Erika: Across most of our client accounts, we’ve been seeing an increase in competition and higher CPCs in paid search. This is because, from an organic perspective, Google is increasing the number of Search Engine Results Pages (SERPs) and decreasing the number of ads for some searches. With the automated solutions Google is now offering, more and more smaller and medium-sized businesses are managing to run their paid search campaigns in-house. The challenge for us as a digital agency is to demonstrate our value as a partner.
On clients moving in-house
Tom: Have you had to shift your offer in response to clients taking paid search in-house?
Erika: We work as a partner with our clients. We strive to understand their business needs and help them automate and be more efficient than they can be on their own. Many clients don’t have big Marketing or PPC teams to run their campaigns in the most efficient way. They need our help with automated scripts for repetitive tests and solutions to help with these tests.

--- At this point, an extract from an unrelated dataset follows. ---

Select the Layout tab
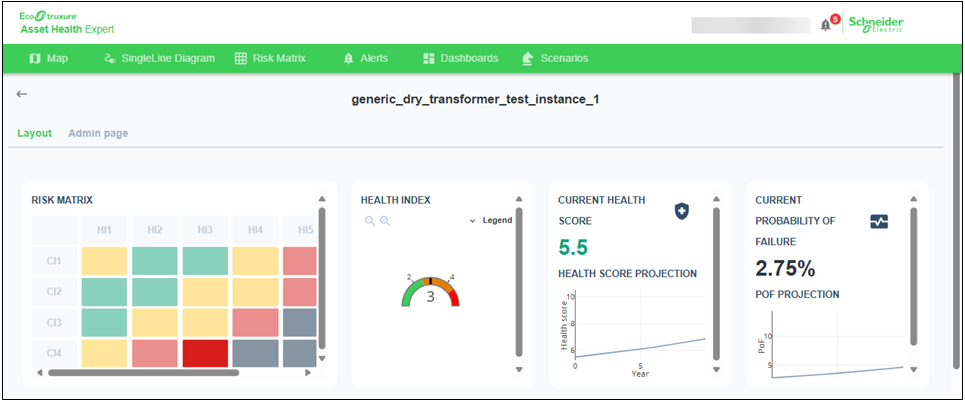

We add value to clients by not only looking at paid media conversions or traffic, but also at the whole 360 customer journey, to try to identify opportunities to optimize results across the board. If they’re not seeing the desired results from a particular campaign, it may not be because of a high CPC. The problem could actually be that they’re losing customers at one particular step in the buying journey. So instead of recommending that they pump more budget into paid search, we may advise them to focus more on their user experience instead.
Many of our clients feel we’re a part of their team, not just an agency.
On automation vs. skills
Tom: What do you look for in your team?
Erika: The level of technical knowledge you need to get into paid search now is very high. Scripting and coding are becoming more and more important, in today’s automated world. The challenge for the team is keeping up to date with the latest changes, new products and automation tools. Clients are usually not aware of these products, so it’s our role to test them and apply learnings from the process.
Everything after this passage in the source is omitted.